Exercise helps improve sleep because:

  • You’ll expose yourself to more daylight – Getting exercise in the morning sun will help set your internal clock. This is your circadian rhythm. If yours is working right, the added sunshine in the morning before noon will wake up your mind while taking a slow walk after dinner as it starts to get dark will help you fall asleep.
  • You’ll reduce feelings of stress and anxiety – Any time you feel that tickle in your tummy or tightness in your throat caused by stress and anxiety, it could be a sign that you need to move. Moving works to reduce your anxiety because it lowers the anxiety-producing hormones released in your bloodstream during the feelings.
  • You’ll get tired – If you start exercising every day, you’ll be burning more calories and more energy which will reduce the amount of energy you have by the time you go to bed at night – as it should be. It’s normal to be tired at night. Don’t do things to stay awake longer at night.
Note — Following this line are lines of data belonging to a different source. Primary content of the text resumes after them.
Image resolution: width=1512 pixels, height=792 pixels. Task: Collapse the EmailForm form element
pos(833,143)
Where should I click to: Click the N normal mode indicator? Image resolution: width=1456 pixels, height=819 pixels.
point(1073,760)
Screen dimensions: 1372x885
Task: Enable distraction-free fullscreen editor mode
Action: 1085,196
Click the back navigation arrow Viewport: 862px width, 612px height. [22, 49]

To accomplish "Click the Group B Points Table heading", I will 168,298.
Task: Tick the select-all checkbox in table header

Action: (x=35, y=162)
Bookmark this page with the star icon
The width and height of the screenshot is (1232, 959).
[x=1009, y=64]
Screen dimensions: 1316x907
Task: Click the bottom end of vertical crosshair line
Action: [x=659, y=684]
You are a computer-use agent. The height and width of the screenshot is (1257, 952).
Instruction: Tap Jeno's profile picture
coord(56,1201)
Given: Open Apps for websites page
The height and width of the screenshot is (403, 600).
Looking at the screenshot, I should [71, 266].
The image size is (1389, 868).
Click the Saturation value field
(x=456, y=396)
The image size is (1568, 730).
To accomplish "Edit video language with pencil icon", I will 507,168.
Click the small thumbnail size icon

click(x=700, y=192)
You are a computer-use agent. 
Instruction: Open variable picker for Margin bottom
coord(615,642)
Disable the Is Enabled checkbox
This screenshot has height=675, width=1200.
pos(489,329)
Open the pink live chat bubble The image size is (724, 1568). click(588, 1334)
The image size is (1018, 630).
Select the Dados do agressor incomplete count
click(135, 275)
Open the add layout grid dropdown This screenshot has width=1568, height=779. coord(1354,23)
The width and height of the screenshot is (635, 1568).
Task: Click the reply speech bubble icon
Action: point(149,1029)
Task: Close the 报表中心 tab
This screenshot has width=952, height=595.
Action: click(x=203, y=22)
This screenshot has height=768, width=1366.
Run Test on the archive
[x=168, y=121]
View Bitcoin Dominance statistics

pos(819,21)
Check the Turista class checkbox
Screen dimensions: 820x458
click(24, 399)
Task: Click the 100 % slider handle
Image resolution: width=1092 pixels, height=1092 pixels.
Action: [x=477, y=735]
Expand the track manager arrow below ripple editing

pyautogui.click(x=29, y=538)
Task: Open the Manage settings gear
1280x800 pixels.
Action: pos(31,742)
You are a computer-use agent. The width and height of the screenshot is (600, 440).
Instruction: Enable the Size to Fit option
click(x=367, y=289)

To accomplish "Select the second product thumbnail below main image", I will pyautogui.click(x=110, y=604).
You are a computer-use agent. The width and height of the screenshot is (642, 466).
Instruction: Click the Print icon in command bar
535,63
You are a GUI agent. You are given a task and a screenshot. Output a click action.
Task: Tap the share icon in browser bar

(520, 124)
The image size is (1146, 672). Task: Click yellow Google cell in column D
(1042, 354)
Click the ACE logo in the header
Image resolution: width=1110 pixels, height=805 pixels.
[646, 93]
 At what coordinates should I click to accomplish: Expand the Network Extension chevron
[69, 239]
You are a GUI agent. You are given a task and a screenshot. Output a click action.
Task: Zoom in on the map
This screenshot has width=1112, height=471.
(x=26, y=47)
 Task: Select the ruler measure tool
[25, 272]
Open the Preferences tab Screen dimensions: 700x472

Types of exercise that might help improve your sleep:

  • Aerobics in the morning – Remember that you want to do the faster and harder exercises in the morning if possible. Running, fast walking, and other aerobic workouts will wake you up because they deliver more oxygen to your brain and raise your body temperature.
  • Outside morning exercising – If you can get out in the sunshine before noon each day for at least 20 minutes of sunshine, you’ll help your circadian rhythm work properly, so your body knows it’s time to wake or sleep.
  • Pilates or stretching at night – If you want to move at night, consider doing slow exercises like stretching. Anything that you do that is calming is going to help induce sleep later. Just don’t get your heart rate up or start sweating.
  • After dinner stroll – Poor digestion can lead to poor quality sleep. Take an after-dinner stroll to help your digestion along. After dinner, this slow walk doesn’t need to be challenging and should not cause undue excitement to your system.

The trick is that you shouldn’t do any aerobic exercises in the evening. Instead, suppose you want to exercise in the evening. In that case, it’s important to do slow stretching and relaxing movements instead of high-volume movements because sleeping requires your body temperature to be lower than when you’re awake, and intense exercise does the opposite.